Since this problem is an issue with the service to your house, you will need your utility to intervene, at minimum to pull the meter so that the service wiring can be safely replaced with something that can handle the situation it's been placed in. Furthermore, while the service-entrance conductors and service disconnecting means in your house technically comply with the letter of NEC 230.42(B) and 230.79(C), the installation as a whole does not comply with the NEC. In particular, using a 120/240V, 3-wire distribution panel with a utility-supplied 120V, 2-wire (Form 1S metered) service is forbidden, as if it were allowed, NEC 710.15(C) would then be superfluous:

(C) Single 120-Volt Supply. Stand-alone systems shall be permitted to supply 120 volts to single-phase, 3-wire, 120/240-volt service equipment or distribution panels where there are no 240-volt outlets and where there are no multiwire branch circuits. In all installations, the sum of the ratings of the power sources shall be less than the rating of the neutral bus in the service equipment. This equipment shall be marked with the following words or equivalent:


The warning sign(s) or label(s) shall comply with 110.21(B).

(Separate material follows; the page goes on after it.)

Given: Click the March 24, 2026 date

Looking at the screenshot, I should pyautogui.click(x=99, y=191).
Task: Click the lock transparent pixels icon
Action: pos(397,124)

As a result of this, I would be seriously asking the utility to get you on a proper 120/240V, 100A, 3-wire (Form 2S metered) service, as that would simplify things greatly, requiring only a new 10/3 run for the dryer circuit (to handle the full load of your dryer) and some handle-ties in the panel (to make it so the MWBCs have common maintenance shutoffs, as required by Code). If your utility refuses to upgrade your service, not only will you need to switch your dryer back to 120V, you will need to have the house rewired to rid it of the multi-wire branch circuits!

  • 1
    Great answer. I wonder, if the utility refuses to upgrade the service, if it might be cheaper/easier to put a large transformer between the meter and the panel to generate the split phase 240 locally. It'd be an expensive transformer, but possibly not as expensive as a full house rewire. But hopefully the utility will be reasonable and that won't be necessary.
    – Nate S.
    Commented Nov 20, 2019 at 19:29
  • @NateS-ReinstateMonica -- the problem is that you'd need a 25kVA transformer for that, which'd draw ~200A@240VAC at full load, far too much for the OP's metering hardware. (I seriously doubt that 200A Form 1S meters exist...) Commented Nov 20, 2019 at 23:59
  • I was thinking 12kVA with a 100A breaker in front of it on the 120V, meter-connected side, which would match to what OP is actually getting from the utility.
    – Nate S.
    Commented Nov 21, 2019 at 0:09
  • @NateS-ReinstateMonica -- then you'd have to have a 50A main in the panel, which is unlikely to be quite enough for the house especially with the dryer taking up a reasonable chunk of the load. Commented Nov 21, 2019 at 0:13
  • Oh agreed, more would be better, but if that's all the utility will give them, then I think having it arranged as 2x50 120V lines would be better than 1x100, since it'll at least let them use that dryer (and not much else at the same time) and they won't have to re-wire all their MWBCs. But provisioning more from the utility would be the best option, if that's available.
    – Nate S.
    Commented Nov 21, 2019 at 0:29

How did you run the 240V? You said 3 wires? If you ran 2 "Hots" and a Ground, the dryer likely needs 120V from line to NEUTRAL to make the control system function. No control system, no drying. You will MEASURE 120V from Line to GROUND, but that is not the same as Line to Neutral because INSIDE of the dryer, there is no (or should not be) any connection from Neutral to Ground, that is only taking place in your service panel (as it should). Such is the danger of measuring line power to ground; it does not tell you what's missing, only what's there.

You needed to run a 4 wire cable to the dryer outlet; 2 Hots, a Neutral and a Ground. In SOME cases, if the wire was run in metal conduit, the conduit can serve as the ground connection rather than having a separate wire. But if the circuit was run with cable only, you need 4 wires.